We need to show that for an exact sequence:
$...\rightarrow A_{n+1} \rightarrow A_{n} \rightarrow A_{n-1} \rightarrow ...$ ,
$...\rightarrow A_{n+1} \otimes B \rightarrow A_{n} \otimes B \rightarrow A_{n-1}  \otimes B \rightarrow ...$ is exact.

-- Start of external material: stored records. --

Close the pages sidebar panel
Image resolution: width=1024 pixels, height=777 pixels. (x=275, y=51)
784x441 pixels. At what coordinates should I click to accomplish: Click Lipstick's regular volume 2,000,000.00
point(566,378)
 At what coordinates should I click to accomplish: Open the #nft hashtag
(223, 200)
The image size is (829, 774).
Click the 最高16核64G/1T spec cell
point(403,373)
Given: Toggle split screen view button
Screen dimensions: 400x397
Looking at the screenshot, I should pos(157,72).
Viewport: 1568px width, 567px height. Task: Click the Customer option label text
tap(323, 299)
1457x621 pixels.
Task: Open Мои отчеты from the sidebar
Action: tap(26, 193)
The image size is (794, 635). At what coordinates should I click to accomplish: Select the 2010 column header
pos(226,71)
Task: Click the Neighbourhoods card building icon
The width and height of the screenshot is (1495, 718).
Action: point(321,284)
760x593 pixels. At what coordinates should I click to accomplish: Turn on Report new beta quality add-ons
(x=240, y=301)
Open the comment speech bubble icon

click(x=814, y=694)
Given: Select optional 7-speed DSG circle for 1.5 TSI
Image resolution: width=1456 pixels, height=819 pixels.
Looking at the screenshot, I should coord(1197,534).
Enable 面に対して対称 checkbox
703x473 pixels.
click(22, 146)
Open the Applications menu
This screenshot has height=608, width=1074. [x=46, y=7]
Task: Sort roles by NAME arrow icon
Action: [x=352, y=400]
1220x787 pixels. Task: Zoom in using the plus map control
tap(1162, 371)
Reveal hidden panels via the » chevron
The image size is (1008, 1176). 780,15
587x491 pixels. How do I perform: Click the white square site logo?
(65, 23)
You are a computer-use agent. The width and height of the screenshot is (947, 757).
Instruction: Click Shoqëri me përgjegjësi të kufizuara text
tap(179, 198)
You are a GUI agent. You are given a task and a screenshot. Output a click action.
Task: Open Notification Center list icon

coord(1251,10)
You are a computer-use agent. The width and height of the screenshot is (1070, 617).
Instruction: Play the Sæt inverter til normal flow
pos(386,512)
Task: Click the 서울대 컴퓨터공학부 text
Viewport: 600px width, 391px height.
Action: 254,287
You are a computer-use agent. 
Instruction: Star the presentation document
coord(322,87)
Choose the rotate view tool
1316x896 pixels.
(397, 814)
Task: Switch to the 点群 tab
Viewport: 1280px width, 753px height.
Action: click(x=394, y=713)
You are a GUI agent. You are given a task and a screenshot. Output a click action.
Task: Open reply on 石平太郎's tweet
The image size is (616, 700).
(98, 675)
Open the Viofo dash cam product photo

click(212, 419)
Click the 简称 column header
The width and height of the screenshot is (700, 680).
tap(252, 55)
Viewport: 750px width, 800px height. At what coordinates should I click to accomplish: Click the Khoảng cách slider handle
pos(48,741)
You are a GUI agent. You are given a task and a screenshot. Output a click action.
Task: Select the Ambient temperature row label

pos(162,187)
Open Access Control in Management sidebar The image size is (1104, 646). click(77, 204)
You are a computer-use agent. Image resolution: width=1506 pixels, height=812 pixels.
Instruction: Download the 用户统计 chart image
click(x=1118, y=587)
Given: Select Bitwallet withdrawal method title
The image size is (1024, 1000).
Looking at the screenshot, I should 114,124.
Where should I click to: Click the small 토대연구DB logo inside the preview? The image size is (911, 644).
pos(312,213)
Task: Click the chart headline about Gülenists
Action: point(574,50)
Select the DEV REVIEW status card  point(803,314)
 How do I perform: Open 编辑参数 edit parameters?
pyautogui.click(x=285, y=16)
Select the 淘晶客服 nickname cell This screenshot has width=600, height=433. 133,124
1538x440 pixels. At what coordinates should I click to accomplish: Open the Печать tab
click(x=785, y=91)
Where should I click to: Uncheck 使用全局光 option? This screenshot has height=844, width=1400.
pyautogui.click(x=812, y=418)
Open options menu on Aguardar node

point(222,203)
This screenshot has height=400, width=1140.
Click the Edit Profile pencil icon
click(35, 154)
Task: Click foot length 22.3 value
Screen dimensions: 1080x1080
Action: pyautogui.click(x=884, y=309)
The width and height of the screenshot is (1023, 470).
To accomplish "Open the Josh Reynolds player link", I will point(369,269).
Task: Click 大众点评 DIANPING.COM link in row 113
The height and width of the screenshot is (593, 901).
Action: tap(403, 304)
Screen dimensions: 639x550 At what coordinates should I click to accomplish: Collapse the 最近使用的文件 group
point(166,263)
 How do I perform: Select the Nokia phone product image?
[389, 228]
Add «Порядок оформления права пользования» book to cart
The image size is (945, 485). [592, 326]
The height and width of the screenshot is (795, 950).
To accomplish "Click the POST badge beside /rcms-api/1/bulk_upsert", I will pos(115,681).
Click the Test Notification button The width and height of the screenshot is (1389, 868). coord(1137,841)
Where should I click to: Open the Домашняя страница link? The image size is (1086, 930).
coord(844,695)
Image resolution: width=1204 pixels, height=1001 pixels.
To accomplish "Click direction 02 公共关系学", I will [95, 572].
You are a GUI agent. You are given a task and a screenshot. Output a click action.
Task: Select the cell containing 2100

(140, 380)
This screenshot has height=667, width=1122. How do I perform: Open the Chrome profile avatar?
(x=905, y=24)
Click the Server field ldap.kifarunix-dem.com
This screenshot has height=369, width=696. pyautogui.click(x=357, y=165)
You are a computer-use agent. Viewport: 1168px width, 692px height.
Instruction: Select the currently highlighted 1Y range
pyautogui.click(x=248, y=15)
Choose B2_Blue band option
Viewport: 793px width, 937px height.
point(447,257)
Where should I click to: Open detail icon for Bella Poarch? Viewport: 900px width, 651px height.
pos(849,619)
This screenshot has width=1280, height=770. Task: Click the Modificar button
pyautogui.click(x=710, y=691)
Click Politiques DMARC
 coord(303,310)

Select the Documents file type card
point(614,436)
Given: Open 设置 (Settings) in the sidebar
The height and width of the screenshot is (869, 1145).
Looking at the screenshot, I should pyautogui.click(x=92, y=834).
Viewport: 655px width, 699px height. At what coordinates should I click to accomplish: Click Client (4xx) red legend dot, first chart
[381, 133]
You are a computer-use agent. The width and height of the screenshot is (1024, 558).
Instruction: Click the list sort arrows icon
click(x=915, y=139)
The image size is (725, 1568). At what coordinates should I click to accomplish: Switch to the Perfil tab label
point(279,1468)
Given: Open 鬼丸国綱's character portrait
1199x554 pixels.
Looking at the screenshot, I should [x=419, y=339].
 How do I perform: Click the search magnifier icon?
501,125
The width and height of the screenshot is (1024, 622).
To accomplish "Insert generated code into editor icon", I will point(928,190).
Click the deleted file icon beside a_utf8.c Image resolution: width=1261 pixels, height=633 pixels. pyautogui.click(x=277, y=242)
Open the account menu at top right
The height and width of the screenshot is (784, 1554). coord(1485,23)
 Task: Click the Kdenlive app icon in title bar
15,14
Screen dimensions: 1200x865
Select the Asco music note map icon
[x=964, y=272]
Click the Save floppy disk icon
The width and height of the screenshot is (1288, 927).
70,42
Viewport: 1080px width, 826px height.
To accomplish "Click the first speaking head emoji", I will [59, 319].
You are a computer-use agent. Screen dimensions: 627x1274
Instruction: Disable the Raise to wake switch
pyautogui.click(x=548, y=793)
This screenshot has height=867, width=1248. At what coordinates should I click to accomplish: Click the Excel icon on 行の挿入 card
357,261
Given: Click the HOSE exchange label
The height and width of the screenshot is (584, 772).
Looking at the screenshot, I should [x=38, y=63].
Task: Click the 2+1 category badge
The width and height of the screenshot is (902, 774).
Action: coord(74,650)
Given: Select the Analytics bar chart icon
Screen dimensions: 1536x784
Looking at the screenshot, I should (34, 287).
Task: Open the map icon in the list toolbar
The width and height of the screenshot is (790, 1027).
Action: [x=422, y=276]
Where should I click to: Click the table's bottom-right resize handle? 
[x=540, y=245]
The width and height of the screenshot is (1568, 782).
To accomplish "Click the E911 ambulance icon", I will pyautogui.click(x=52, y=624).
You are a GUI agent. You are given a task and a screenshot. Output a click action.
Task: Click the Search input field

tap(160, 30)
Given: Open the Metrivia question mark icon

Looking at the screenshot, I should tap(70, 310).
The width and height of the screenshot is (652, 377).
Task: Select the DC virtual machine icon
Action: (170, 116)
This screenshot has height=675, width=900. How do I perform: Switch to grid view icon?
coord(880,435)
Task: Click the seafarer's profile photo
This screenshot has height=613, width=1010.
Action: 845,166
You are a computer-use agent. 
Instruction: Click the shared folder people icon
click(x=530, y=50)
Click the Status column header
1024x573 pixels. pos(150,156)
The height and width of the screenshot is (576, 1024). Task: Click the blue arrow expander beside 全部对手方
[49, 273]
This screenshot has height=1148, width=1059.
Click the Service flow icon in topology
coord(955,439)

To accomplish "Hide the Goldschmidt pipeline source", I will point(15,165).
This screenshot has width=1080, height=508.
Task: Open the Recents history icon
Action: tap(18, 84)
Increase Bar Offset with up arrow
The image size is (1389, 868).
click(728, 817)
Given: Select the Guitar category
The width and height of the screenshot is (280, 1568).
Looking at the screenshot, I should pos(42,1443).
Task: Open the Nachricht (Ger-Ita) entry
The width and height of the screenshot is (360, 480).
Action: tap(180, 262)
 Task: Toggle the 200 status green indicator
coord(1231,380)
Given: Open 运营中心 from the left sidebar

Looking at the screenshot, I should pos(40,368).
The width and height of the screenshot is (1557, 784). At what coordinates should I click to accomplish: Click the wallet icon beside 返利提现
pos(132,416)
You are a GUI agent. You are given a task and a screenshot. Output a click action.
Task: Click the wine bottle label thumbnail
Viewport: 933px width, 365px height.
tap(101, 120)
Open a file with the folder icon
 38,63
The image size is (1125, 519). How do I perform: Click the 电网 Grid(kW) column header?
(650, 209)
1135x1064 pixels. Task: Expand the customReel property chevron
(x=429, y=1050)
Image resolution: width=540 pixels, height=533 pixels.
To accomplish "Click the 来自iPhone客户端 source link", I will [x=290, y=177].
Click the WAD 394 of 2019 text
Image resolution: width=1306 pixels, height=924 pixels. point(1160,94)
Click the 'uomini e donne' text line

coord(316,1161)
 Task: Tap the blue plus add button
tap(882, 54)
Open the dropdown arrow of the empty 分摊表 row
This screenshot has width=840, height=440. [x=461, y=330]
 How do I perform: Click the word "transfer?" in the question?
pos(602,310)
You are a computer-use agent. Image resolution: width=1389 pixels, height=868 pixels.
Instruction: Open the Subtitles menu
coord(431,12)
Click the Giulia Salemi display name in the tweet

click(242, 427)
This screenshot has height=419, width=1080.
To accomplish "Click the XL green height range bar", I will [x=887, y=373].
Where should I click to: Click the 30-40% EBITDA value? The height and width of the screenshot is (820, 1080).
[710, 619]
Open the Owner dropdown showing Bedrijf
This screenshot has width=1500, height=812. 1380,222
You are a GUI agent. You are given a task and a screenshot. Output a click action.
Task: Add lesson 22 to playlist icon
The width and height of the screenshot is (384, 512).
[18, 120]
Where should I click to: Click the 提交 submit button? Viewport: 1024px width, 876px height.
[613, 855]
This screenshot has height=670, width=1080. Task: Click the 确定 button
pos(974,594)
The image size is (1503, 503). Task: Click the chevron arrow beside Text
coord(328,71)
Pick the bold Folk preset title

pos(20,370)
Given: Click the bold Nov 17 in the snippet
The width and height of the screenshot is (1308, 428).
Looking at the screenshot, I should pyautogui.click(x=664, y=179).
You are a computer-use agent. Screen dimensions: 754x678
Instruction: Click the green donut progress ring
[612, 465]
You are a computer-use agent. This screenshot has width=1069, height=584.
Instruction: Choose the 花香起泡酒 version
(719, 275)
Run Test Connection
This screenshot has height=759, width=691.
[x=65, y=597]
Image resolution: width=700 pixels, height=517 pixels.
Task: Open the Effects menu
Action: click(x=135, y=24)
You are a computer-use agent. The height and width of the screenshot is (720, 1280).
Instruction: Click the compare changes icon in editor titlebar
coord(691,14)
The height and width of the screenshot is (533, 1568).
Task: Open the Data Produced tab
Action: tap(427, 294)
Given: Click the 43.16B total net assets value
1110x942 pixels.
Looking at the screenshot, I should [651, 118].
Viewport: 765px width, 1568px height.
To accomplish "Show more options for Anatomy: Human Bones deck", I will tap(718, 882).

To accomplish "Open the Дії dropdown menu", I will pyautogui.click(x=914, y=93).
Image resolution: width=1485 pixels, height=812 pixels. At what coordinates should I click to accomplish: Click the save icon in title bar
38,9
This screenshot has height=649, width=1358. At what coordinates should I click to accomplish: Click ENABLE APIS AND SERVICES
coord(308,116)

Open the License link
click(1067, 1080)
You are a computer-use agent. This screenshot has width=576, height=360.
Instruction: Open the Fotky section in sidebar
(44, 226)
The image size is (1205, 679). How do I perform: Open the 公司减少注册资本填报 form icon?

Since we can only access exactness via the definition of Tor, it seems to me that we might have to construct a projective resolution around this point in the sequence, however I am currently struggling.
Any help is appreciated.
 A: We want to show that $\_ \otimes B$ is exact. Now Lets take for this a short exact sequence $$0 \to X \to Y \to Z \to 0$$
Now lets apply the functors $\mathrm{Tor}^i(\_,B)$ to that sequence. Now this gives by the definition of $\mathrm{Tor}^i(\_,B)$ as a homological functor a long exact sequence $$ ... \to \mathrm{Tor}^1(X,B) \to \mathrm{Tor}^1(Y,B) \to \mathrm{Tor}^1(Z,B) \to\mathrm{Tor}^0(X,B) \to \mathrm{Tor}^0(Y,B) \to \mathrm{Tor}^0(Z,B) \to 0  $$
Now  since we have a natural isomorphism $\mathrm{Tor}^0(Z,B) \cong Z\otimes B$ we may rewrite the top sequence as:
$$ \mathrm{Tor}^1(X,B) \to \mathrm{Tor}^1(Y,B) \to \mathrm{Tor}^1(Z,B) \to X\otimes B \to Y\otimes B \to Z \otimes B \to 0  $$
But since $ \mathrm{Tor}^1(Z,B)=0$ this becomes:
$$0\to X\otimes B \to Y\otimes B \to Z \otimes B \to 0  $$
as desired.
(for the other direction of the implication just observe that if $B$ is flat, the projective resolution stays exact after tensoring and hence the higher $\mathrm{Tor}$-terms vanish)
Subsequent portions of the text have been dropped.